**TASK GOAL**.
Reproduce the forum thread below word for word, from start to finish.

**EXCERPTED TEXT**.
# I am new here and wanted to show my pride and joy



## Bplove90210 (Oct 2, 2011)

Hello this is my child Silas.





Oh and here she is eating.




I've only had her for a week and am new to the addiction  tips would be nice thanks


----------



## clipo38 (Oct 2, 2011)

AUSSIE pythons and snakes ......


----------



## Tassie97 (Oct 2, 2011)

Where you live buddy?

Oh you are from the US coolio!


----------



## Greenmad (Oct 2, 2011)

clipo38 said:


> AUSSIE pythons and snakes ......



Thats why he has posted in exotic reptiles.


----------



## clipo38 (Oct 2, 2011)

Greenmad said:


> Thats why he has posted in exotic reptiles.


oh


----------



## Justdragons (Oct 14, 2011)

**SOURCE MATERIAL**.
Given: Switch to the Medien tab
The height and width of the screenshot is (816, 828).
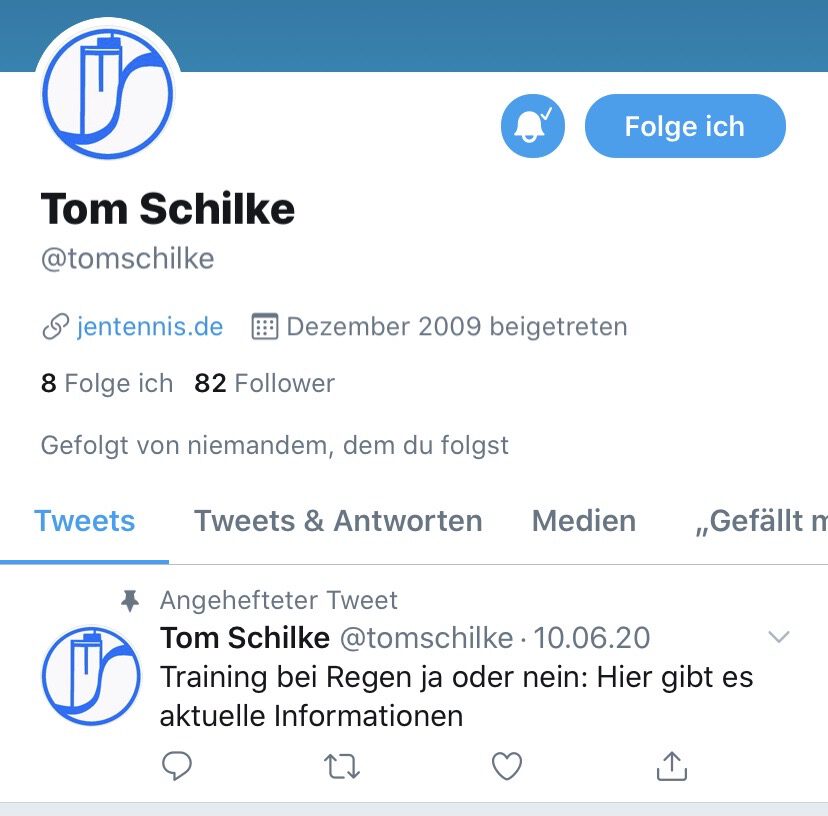Looking at the screenshot, I should (x=584, y=521).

**SOLUTION FOR THIS PROBLEM**.
# I am new here and wanted to show my pride and joy



## Bplove90210 (Oct 2, 2011)

Hello this is my child Silas.





Oh and here she is eating.




I've only had her for a week and am new to the addiction  tips would be nice thanks


----------



## clipo38 (Oct 2, 2011)

AUSSIE pythons and snakes ......


----------



## Tassie97 (Oct 2, 2011)

Where you live buddy?

Oh you are from the US coolio!


----------



## Greenmad (Oct 2, 2011)

clipo38 said:


> AUSSIE pythons and snakes ......



Thats why he has posted in exotic reptiles.


----------



## clipo38 (Oct 2, 2011)

Greenmad said:


> Thats why he has posted in exotic reptiles.


oh


----------



## Justdragons (Oct 14, 2011)